Humza Yousaf has admitted the two-year police investigation into the SNP’s finances has cut through with voters and become a problem for the party on the doorstep.
“I’m afraid when I go on the doors people do raise it and it has had an impact,” he said.
The First Minister said he had instituted improved governance procedures as SNP leader, but acknowledged might not stop “human error or worse” creeping in.
Mr Yousaf was speaking to broadcaster Iain Dale’s All Talk show in his second appearance on the Edinburgh Fringe this week.
The 300-seat theatre was around two-thirds full at the Pleasance EICC where the day before his predecessor Nicola Sturgeon had almost packed out a 1200-seat auditorium.
Ms Sturgeon, her husband the former SNP chief executive Peter Murrell and former SNP treasurer Colin Beattie have all been arrested and released without charge as part of Operation Branchform since Mr Yousaf became FM In late March.
Detectives are investigating whether £660,000 raised by the SNP specifically for Indyref2 was misspent.
Mr Yousaf said he had repeatedly been frustrated at the way the issue had dominated the first 130 days of his administration, but he said it was out of his control.
Asked how long he thought the probe would depress his and the SNP’s popularity and what he could do about it, he said: “We’re still the most popular party in the country.
“We have had the most difficult few months of my party’s, certainly modern, history.
“I can’t remember a more difficult time than the last few months, but yet we still remain ahead because people genuinely do trust us to perform on a variety of issues.
“In terms of how long it will last and how long it will take to have an impact, I don’t know.
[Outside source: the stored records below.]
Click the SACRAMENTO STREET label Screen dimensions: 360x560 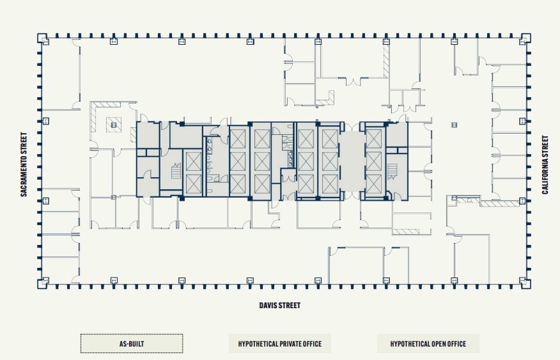coord(24,164)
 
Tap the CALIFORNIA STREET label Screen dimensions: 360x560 coord(545,164)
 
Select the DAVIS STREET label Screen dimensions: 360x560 coord(279,306)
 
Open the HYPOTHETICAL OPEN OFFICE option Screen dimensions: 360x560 coord(428,344)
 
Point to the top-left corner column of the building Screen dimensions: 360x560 coord(44,39)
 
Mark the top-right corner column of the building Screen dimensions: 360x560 coord(524,39)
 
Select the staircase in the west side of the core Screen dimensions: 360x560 coord(176,171)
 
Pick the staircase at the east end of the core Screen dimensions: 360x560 coord(393,171)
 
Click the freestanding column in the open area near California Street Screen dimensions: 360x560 coord(454,125)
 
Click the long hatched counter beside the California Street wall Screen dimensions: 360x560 coord(500,203)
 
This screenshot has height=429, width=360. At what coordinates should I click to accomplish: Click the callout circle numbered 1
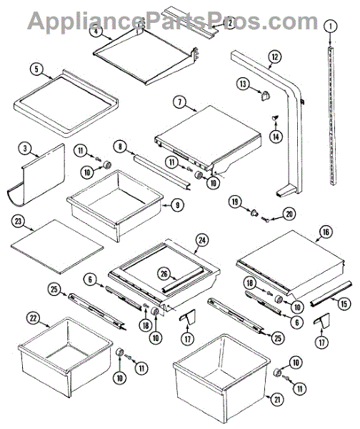331,26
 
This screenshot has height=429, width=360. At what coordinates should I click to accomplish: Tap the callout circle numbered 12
275,57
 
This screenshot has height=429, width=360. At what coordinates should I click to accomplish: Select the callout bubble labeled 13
243,84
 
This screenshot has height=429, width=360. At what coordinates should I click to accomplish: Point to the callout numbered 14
276,136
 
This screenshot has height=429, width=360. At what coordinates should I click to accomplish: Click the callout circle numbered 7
179,102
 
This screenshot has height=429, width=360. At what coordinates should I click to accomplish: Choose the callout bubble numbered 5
36,69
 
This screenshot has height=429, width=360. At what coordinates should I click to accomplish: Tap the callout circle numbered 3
25,148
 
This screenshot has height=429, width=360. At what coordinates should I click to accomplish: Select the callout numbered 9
177,204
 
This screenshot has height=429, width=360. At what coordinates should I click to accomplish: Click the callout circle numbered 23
18,221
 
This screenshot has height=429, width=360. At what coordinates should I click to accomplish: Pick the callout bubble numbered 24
202,240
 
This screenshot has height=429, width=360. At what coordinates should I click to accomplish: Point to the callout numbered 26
164,274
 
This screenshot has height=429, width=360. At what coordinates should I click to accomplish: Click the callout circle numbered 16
326,232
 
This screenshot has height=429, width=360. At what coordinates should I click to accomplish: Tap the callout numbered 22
34,318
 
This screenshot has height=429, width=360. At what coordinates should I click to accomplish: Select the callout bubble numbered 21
277,400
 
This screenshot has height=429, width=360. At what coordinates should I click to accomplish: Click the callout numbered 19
235,202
I genuinely don’t.
“I hope it comes to a conclusion sooner rather than later because I would be fooling everybody listening and those in the audience if I suggested it hasn’t had an impact.
“I’m afraid when I go on the doors people do raise it and it has had an impact.
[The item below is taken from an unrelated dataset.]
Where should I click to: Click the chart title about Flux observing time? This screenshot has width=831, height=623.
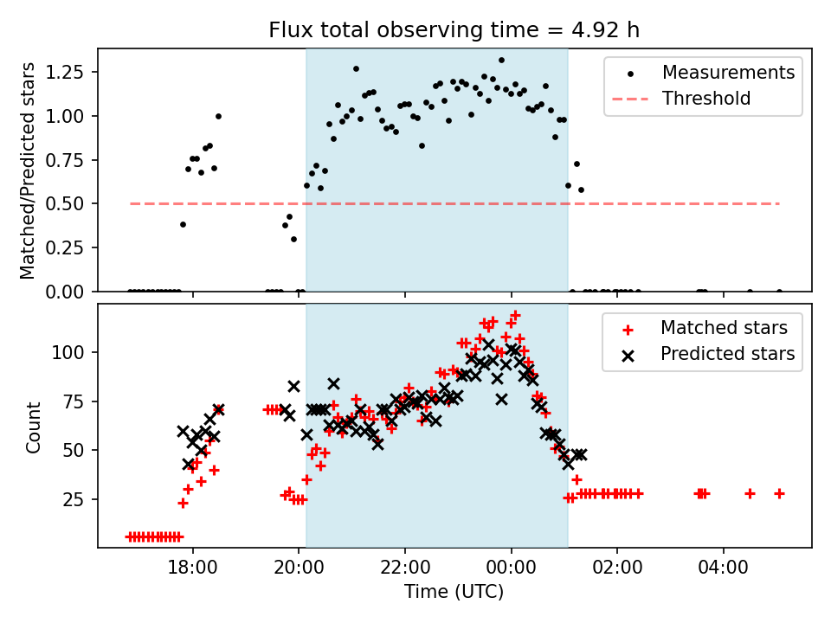coord(454,30)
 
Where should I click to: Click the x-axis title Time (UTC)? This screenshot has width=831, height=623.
coord(454,592)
“The number one issue is still the cost of living crisis, there’s no two ways about it.
“I’ve been chapping doors in Rutherglen & Hamilton West [for the byelection] for many, many weeks. That is the issue.
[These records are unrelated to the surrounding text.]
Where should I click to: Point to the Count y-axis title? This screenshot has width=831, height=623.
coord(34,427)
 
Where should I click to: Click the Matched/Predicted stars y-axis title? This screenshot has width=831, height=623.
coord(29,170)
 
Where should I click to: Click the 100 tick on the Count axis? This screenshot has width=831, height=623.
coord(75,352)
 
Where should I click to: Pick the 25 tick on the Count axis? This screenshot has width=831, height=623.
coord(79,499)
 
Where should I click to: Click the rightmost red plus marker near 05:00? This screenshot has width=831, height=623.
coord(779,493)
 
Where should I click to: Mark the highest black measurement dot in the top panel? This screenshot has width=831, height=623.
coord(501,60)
“But again I would not be entirely truthful with you if I suggested that it hasn’t come up. Of course it’s come up. So I hope it gets resolved sooner rather than later.”
Asked if had a plan to ensure there is not another financial scandal in the SNP, Mr Yousaf said: “Yes, but there might be a bit of a caveat which I’ll come to in a second.
“The first thing I did actually at the first National Executive Committee meeting I chaired as First Minister was to say we don't know the outcome of the police investigation, but I can tell you governance and financial oversight need to be improved in this party.”
Mr Yousaf said SNP President Mike Russell and former health secretary Jeane Freeman were reviewing the party’s structures, with a report due at the party’s conference in October.
But he added: “You can have all the best procedures in the world in place - and I have to be careful what I say here - but that doesn't necessarily stop human error creeping in, or worse.
“The police investigation will take its own course and we will just have to see what happens.
“I can’t allow myself - not just as party leader, but most importantly as First Minister to be distracted by it.”